Node.JS - form the resulting document using other HTTP sources

Often, servers on Node.JS are used as aggregator services that receive dynamic data from other HTTP sources and form an aggregated response based on this data.

For processing the data, it is convenient to use external processes that process the original set of files (for example, ImageMagick or ffmpeg utilities).

Consider this on the example of an HTTP server that performs the backend role for the nginx server and generates CSS sprites for a set of images.

Asynchronous read / write

Client Connection Pool

The HTTP client objects in Node.JS each work with one TCP connection, executing requests one by one, so we need to organize a pool of clients (a compromise between creating connections for each other and using one connection) if we want to work really fast ( parallel).
')
We will make the most primitive pool based on the assumption that we send all initial requests to example.com : 80.

var ClientPool = function () { this .poolSize = 0; this .freeClients = []; }; ClientPool.prototype.needClient = function () { this .freeClients.push( this .newClient()); this .poolSize++; }; ClientPool.prototype.newClient = function () { return http.createClient(80, 'example.com' ); }; ClientPool.prototype.request = function (method, url, headers) { if ( this .freeClients.length == 0) { this .needClient(); } var client = this .freeClients.pop(); var req = client.request(method, url, headers); return req; }; ClientPool.prototype.returnToPool = function (client) { this .freeClients.push(client); }; var clientPool = new ClientPool(); * This source code was highlighted with Source Code Highlighter .

If you wish, you can change the architecture of the pool by allowing connections to several hosts, as well as restricting the size of the pool from above (while scattering requests over the least loaded connections).
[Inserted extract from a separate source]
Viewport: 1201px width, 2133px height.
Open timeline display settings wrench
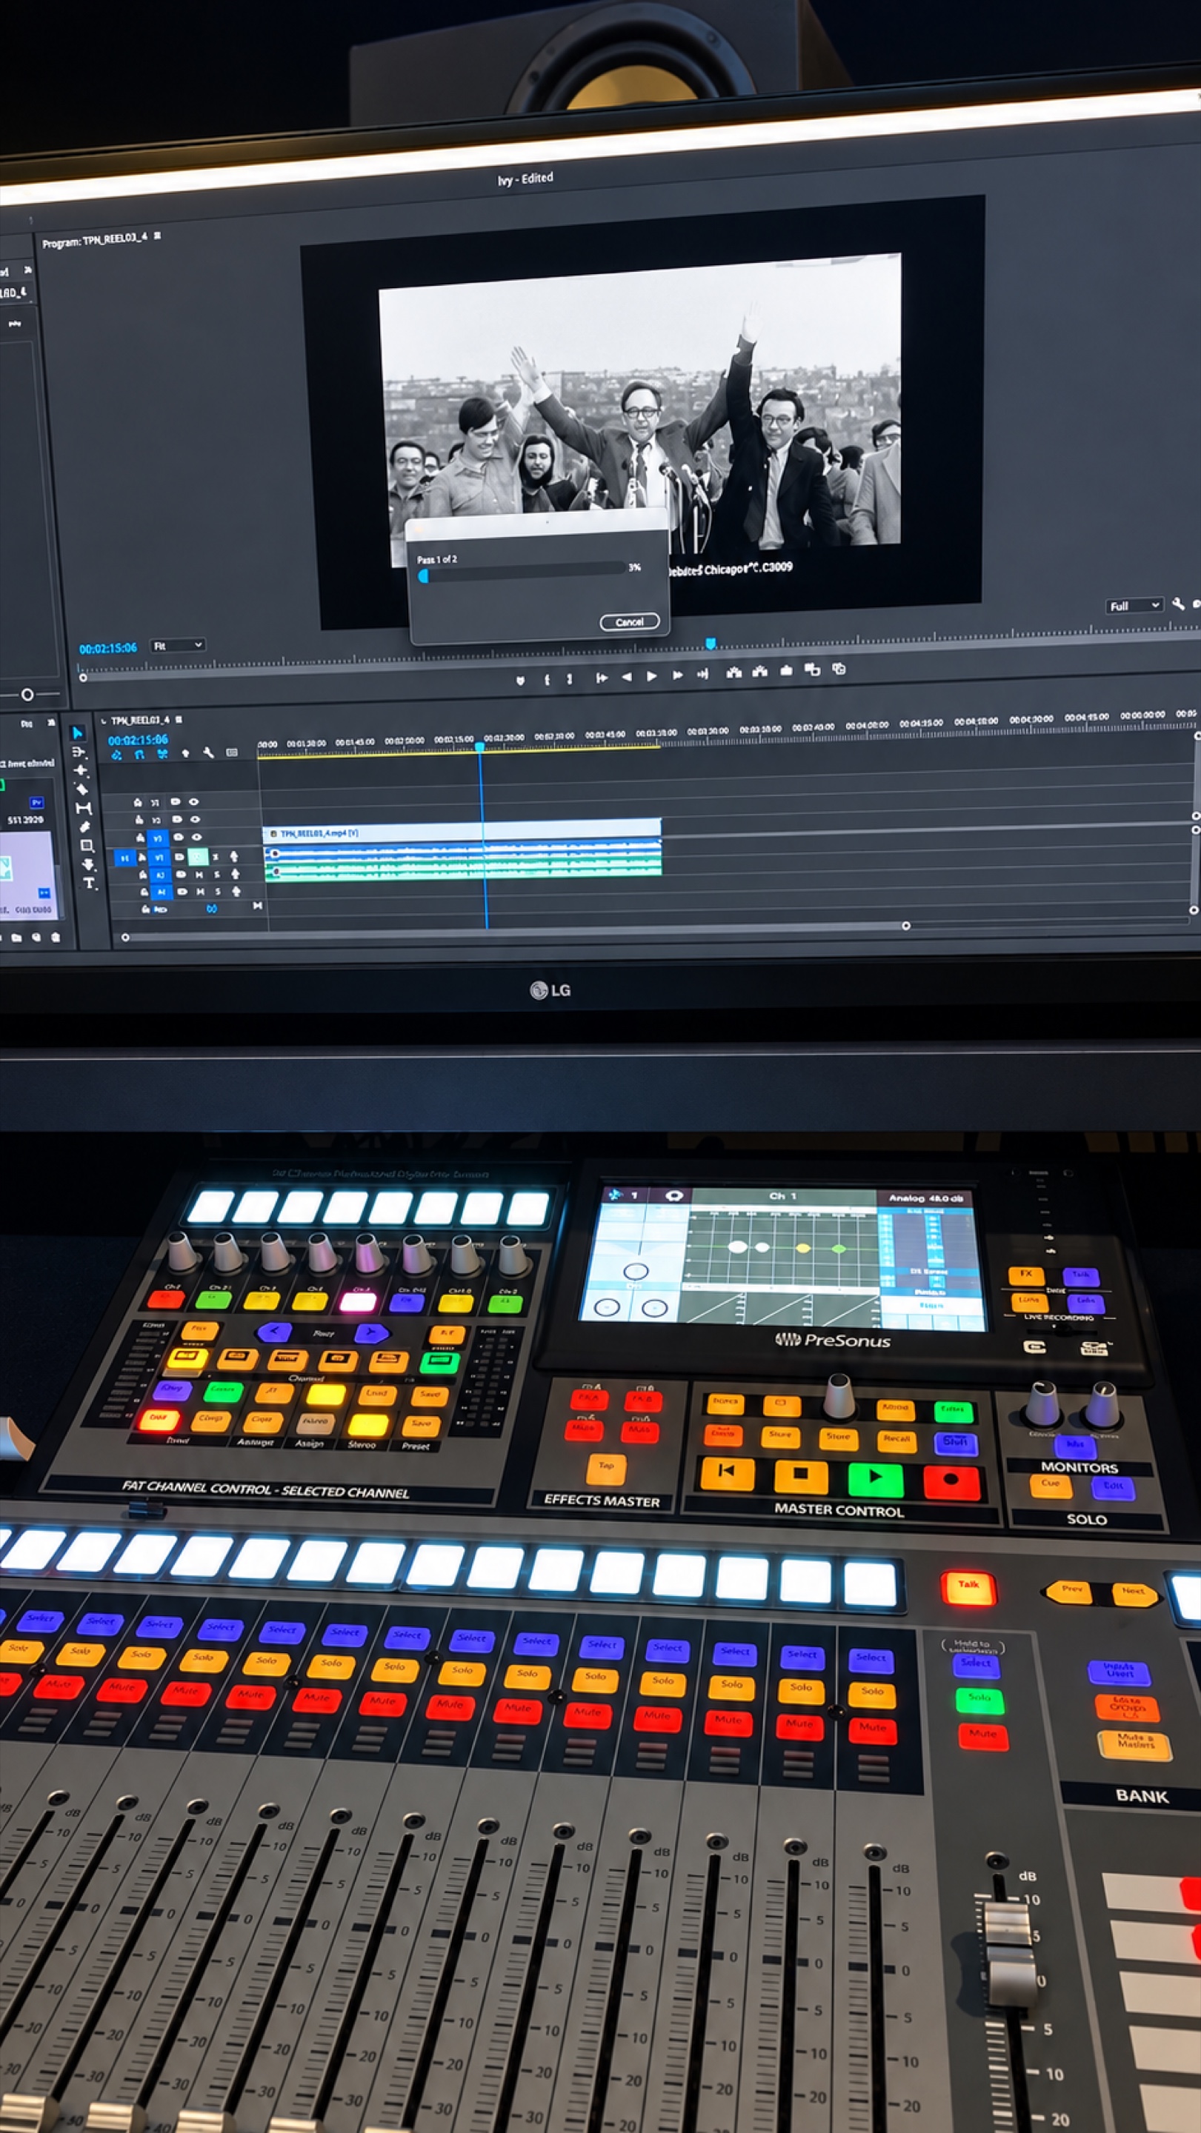(x=209, y=753)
I leave it as a homework.

Receiving and saving a file

We need an asynchronous function to execute HTTP requests and save the contents to a file. Its peculiarity is that two streams of asynchronous operations are performed at once - reading the source HTTP stream, and writing to the file. Moreover, we can successfully close the file and call the callback function only upon completion of all write operations that can be performed not necessarily sequentially.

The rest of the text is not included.